Итак, Гольдмунд сидел за столом на стуле, указанном мастером. Ему не хотелось спешить с этой работой, сначала он сидел тихо в ожидании, как робкий ученик, с любопытством и любовью уставившись на мастера, который вполоборота к нему продолжал работать над небольшой фигурой из глины. Внимательно всматривался он в этого человека. В его строгой и уже немного поседевшей голове, крепких, но благородных и одухотворенных руках мастера было столько чудесной силы. Он выглядел иначе, чем Гольдмунд представлял его себе: старше, скромнее, рассудительнее, намного менее располагающим к себе и совсем не счастливым. Его непреклонный остро испытующий взор был обращен теперь на работу, и Гольдмунд не стесняясь разглядывал всю его фигуру. Этот человек, думалось ему, мог бы быть, пожалуй, и ученым, спокойным строгим исследователем, самоотверженно преданным своему делу, которое начали еще его предшественники, а он когда-нибудь передаст своим последователям, — делу всей жизни, не имеющему конца, делу, в котором соединился бы увлеченный труд и преданность многих поколений. Все это он вычитал из своих наблюдений за лицом мастера, тут было написано много терпения, много умения и раздумий, много скромности и понимания сомнительной ценности всех трудов человеческих, но и веры в свою задачу. Иным был язык его рук, между ними и головой было некое противоречие. Эти руки брали крепкими, но очень чувствительными пальцами глину, из которой лепили, они обходились с глиной так же, как руки любящего с отдавшейся возлюбленной: пылко, с нежной чуткостью, страстно, но не проводя различия между тем, что берут, и тем, что дают, сладострастно и свято одновременно, уверенно и мастерски, как бы пользуясь древнейшим опытом. С восторгом и восхищением смотрел Гольдмунд на эти одаренные руки. Он с удовольствием стал бы рисовать мастера, если бы не противоречие между лицом и руками: оно мешало ему.

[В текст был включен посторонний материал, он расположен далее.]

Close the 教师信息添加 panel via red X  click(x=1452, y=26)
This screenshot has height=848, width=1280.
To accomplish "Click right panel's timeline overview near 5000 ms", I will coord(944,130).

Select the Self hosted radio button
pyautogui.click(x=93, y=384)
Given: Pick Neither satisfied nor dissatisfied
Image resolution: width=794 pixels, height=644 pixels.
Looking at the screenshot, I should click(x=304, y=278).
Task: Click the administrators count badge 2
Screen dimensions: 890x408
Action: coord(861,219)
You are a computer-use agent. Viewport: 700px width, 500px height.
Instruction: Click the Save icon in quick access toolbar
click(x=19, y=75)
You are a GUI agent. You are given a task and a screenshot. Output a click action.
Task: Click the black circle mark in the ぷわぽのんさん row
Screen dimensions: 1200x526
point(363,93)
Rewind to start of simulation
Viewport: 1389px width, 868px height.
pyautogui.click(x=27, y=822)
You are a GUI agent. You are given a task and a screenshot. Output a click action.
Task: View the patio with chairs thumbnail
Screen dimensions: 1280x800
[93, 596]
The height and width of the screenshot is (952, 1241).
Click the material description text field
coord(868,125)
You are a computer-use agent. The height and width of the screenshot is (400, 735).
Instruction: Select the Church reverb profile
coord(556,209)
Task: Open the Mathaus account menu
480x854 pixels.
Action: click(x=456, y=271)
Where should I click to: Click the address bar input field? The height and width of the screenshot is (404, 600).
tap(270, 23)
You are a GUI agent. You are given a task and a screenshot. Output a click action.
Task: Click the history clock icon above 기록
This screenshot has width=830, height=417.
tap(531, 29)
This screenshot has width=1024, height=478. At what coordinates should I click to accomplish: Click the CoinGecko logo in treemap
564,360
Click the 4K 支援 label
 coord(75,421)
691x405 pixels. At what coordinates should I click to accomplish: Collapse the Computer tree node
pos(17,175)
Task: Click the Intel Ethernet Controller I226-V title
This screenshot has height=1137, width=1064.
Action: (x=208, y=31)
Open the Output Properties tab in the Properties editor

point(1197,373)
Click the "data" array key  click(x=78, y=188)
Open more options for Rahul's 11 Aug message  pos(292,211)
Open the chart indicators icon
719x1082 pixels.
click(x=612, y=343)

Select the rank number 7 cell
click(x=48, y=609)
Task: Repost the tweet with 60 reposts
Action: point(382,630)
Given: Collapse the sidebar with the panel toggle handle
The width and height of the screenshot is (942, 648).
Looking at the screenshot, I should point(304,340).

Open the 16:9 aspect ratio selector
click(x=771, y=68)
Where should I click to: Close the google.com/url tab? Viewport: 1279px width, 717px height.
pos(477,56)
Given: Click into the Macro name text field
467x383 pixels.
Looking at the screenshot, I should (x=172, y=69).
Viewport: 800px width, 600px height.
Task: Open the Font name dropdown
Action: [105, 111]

Просидев целый час возле погруженного в работу мастера в поисках тайны этого человека, он почувствовал, что внутри него начинает проступать, вырисовываясь в его душе, другой образ, образ человека, которого он знал лучше всех, которого очень любил и которым искренне восхищался; и этот образ был без изъянов и противоречий, хотя и он был полон разнообразных черт и вызывал воспоминания о многих сражениях. Это был образ его друга Нарцисса. Все теснее соединялся он в целое, все яснее проступал внутренний закон любимого человека в его образе, одухотворенная форма благородной головы, строго очерченный прекрасный спокойный рот и немного печальные глаза, худые, но стойкие в борьбе за духовность плечи, длинная шея, нежные, изящные руки. Никогда еще с тех пор как Гольдмунд простился с другом в монастыре, он не видел его так ясно. Никогда этот образ в его душе не был столь цельным.